Do we think this is right? It doesn't seem right to me. If unemployment in the 1930s had peaked at below 10%, instead of 25%; if industrial production had fallen by one eighth, instead of by over half; if fixed investment had fallen by 20%, instead of by 80% (yes, business investment halted almost entirely in the early 30s); if we'd had one or two quarters of deflation, instead of four years; -- then I think we would say that the Depression had indeed been prevented. Krugman is implicitly assuming here today's economy couldn't collapse the way it did in the 1930s, but how do we know that's true?

We always ask, why was the Great Recession so deep? But you could just as well turn the question around and ask why, despite initial appearances, did it turn out to be not nearly as deep as the Depression?

I can think of four families of answers. One is the one that Krugman is implicitly rejecting -- that policy was better this time. I think most people who tell this story -- including some on the left -- would emphasize the rescue of the banking system. Disgusting as it is to see the same smug assholes who caused the crisis handed truckloads of money, if nature had taken its course and the big banks had been allowed to fail, we might really have had a Depression. That's one story. You might also mention fiscal policy, which, while inadequate, has clearly helped, but it's hard to see that explaining more than a few points of the difference.

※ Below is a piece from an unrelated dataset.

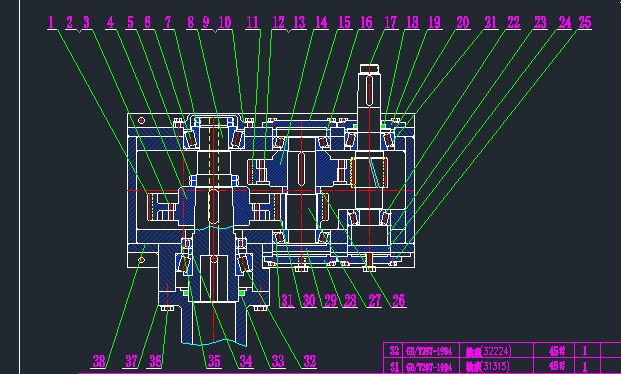Click part callout number 33
The image size is (621, 374).
point(278,361)
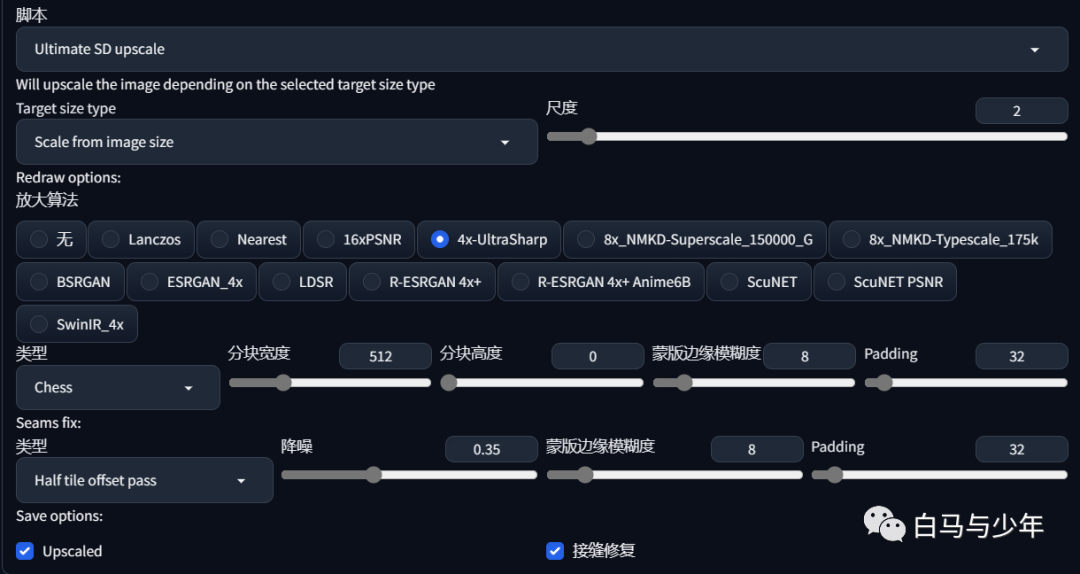Select the Lanczos upscaler radio button

click(x=141, y=239)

The second answer would be that the sheer size of government makes a Depression-scale collapse of demand impossible, regardless of policy. In 1929, with government final demand only a couple percent of GDP, autonomous spending basically was investment spending, especially if we think at the global level so exports wash out. Today, by contrast, G is significantly larger than I (about 20 vs 15 percent of GDP), so even if private investment had collapsed at the same scale as in 1929-1933, the percentage fall in autonomous demand would have been much less. (And of course that fact alone helped keep private investment from collapsing.) Interestingly, despite Hyman Minsky's association with stories about finance, this, and not anything to do with the financial system, was why his answer to the question Can "It" Happen Again was, No. Policy is secondary; big government itself is the ballast that stabilizes the economy.

Third would be that the shock in 1929 was greater than the shock in 2007. Of course that would require that you specify the shock, and assumes that you think the causes of the crises were basically exogenous. We could compare a story of the 1920s about radically changed trade patterns as a result of WWI, or about the transition agriculture to industry, to a story for the more recent crisis about the housing bubble, or global imbalances, or the transition from industry to services. If you believe a story like that, there's no reason you couldn't argue that their exogenous shock was bigger than our exogenous shock, and that's the real difference.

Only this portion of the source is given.